The blocks and ramp are blanketed by a weathered steel "veil". Propped up by the utility blocks, the veil follows the ramp, starting at ground level, spiralling up and peeling off of the wall to enclose the private patio on top of the garage, dappling light on the west and south sides of the house. The veil continues, covering the entrances and ‘re-attaching’ back to the house to complete the spiral. Strategically perforated over windows and balconies, the veil creates a sense of wonder and curiosity from the street, while elegantly filtering daylight into the interiors and allowing exterior views without compromising privacy.
Veil House by 5468796 Architecture. Photograph by James Brittain.
The veil delicately floats in space, tack-welded to the knife edge of cantilevered steel supports, gentling peeling away from the house to create interstitial spaces on both floors. The industrial aesthetic is rooted in the manufacturing economy of the city.
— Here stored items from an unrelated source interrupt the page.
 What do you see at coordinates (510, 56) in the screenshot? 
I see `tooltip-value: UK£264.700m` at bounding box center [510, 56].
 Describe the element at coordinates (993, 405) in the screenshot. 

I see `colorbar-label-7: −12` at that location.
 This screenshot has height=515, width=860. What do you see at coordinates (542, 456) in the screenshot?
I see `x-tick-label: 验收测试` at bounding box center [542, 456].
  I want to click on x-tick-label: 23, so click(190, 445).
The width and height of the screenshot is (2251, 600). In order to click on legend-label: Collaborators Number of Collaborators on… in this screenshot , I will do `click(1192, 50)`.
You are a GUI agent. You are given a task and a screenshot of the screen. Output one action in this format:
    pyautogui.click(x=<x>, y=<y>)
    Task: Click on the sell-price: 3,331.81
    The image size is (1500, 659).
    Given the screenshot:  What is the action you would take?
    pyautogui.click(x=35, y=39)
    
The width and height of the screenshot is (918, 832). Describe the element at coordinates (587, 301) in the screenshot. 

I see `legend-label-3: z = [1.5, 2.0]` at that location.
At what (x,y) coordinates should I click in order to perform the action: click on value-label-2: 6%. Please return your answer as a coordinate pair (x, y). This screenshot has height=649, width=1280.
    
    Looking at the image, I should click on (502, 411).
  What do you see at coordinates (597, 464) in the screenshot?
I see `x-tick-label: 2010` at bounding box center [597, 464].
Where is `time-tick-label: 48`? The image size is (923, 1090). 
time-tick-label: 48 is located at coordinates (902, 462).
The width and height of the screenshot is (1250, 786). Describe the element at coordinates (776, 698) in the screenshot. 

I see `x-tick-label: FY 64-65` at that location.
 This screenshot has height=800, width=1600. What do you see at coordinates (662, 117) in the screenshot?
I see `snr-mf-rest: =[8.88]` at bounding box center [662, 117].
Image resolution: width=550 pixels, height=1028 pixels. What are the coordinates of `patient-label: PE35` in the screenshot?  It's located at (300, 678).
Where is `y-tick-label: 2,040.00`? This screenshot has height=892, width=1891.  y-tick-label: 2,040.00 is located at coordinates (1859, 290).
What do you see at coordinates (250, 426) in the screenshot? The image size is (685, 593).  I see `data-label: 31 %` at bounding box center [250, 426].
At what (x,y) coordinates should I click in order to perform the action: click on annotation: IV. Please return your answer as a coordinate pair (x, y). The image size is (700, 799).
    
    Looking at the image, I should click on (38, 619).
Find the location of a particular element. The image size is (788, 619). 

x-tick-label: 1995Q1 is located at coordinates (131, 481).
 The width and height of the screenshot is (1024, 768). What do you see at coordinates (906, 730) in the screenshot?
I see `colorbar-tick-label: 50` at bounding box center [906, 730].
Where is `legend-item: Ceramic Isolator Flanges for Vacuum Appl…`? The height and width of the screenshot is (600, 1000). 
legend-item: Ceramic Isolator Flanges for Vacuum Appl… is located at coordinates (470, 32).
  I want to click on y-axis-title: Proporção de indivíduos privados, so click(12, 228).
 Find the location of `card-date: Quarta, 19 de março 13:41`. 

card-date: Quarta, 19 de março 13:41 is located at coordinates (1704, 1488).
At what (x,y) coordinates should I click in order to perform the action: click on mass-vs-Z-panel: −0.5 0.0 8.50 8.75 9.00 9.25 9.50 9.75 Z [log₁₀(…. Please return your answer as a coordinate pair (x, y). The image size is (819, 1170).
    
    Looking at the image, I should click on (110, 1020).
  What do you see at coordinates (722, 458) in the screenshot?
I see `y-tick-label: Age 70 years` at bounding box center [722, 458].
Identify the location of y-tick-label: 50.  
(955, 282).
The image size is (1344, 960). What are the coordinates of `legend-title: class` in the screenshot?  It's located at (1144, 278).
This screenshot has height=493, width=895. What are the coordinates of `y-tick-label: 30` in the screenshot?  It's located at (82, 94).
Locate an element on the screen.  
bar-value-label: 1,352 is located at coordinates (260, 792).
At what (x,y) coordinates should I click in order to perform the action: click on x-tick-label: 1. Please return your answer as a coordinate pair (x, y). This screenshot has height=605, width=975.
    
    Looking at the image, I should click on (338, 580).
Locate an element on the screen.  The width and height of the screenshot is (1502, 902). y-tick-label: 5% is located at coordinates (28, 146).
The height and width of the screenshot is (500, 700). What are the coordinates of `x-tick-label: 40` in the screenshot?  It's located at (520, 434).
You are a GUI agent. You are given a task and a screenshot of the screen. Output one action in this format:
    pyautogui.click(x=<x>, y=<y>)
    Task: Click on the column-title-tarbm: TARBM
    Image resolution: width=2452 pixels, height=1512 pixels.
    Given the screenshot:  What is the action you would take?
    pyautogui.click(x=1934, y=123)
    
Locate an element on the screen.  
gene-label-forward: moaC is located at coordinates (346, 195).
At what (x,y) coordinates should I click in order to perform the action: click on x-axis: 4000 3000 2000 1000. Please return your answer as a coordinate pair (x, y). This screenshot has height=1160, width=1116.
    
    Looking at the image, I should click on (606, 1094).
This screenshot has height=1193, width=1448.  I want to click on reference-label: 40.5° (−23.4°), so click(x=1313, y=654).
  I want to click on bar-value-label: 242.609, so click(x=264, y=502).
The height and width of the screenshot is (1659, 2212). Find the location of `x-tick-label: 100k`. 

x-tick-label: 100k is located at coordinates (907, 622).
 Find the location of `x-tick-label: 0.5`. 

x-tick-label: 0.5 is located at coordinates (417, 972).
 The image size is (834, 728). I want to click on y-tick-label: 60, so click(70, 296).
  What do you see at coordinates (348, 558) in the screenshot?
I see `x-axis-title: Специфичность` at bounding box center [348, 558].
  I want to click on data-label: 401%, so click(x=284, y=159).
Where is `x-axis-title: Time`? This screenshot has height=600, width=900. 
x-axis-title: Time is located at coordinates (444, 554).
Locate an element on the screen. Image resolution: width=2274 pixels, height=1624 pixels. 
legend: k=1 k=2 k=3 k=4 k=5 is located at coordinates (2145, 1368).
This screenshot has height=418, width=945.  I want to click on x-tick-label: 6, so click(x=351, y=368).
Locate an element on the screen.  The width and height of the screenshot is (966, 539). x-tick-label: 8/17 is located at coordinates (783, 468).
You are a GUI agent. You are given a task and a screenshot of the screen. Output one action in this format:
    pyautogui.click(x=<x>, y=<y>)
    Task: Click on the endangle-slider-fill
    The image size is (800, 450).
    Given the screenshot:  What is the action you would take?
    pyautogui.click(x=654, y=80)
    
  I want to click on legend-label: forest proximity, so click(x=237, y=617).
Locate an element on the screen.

Weathering steel forms a velvet-like patina, a material warmth often reserved for wood, while also giving the house a restrained presence. Its longevity is assured by Winnipeg’s dry and often sunny climate. While the material is foreign to the neighbourhood, the geometry is familiar, reflecting the deep and tall hip roofs of its neo-Gothic and neo-Georgian neighbours.
Veil House functions as both architecture and sculpture, drawing connections between architecture and industry, structure and decoration, retreat, and expression.
When Winnipeg-based 5468796 Architecture were highly commended in the 2010 AR Awards for Emerging Architecture for the OMS Stage they flew their whole team to Europe for the prize giving. The Canadian posse was 12 strong, including the project developer, and together they rented a house and ‘made London home’ for a few days. It was their first taste of international recognition, just three-and-a-half years into their careers, and was significant not only for them but also for the community of local start-up practices that have emerged in Winnipeg in recent years. Stuck in the middle of Canada, Winnipeg is, by their own admission, a remote and conservative place, where it is difficult to convince people of the value of architecture and design. Now, however, a clutch of 10 or so new practices are challenging the status quo, and helping to revive the Modernist legacy established by the disciples of Wright, Mies and Gropius who came to the region in the ’60s and ’70s to help make the Department of Architecture at the University of Manitoba one of the strongest Modernist schools in Canada. As practice founder Sasa Radulovic says, however, ‘over the last 20 or so years, the scene has been relatively stale’, so sensing a renaissance in the offing, in everything they do − from practice teaching to public engagement − they seek to raise the profile of architecture.